TRY IT:
Reproduce each entry exactly as written.

Collection entries:

^^^^^^^^

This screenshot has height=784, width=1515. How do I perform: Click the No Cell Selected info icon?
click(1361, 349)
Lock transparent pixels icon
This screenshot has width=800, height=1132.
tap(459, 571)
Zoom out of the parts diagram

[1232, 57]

^^^^^^^^

PROBLEM SOLUTION:
This screenshot has height=784, width=1515. How do I perform: Click the No Cell Selected info icon?
click(1361, 349)
Lock transparent pixels icon
This screenshot has width=800, height=1132.
tap(459, 571)
Zoom out of the parts diagram

[1232, 57]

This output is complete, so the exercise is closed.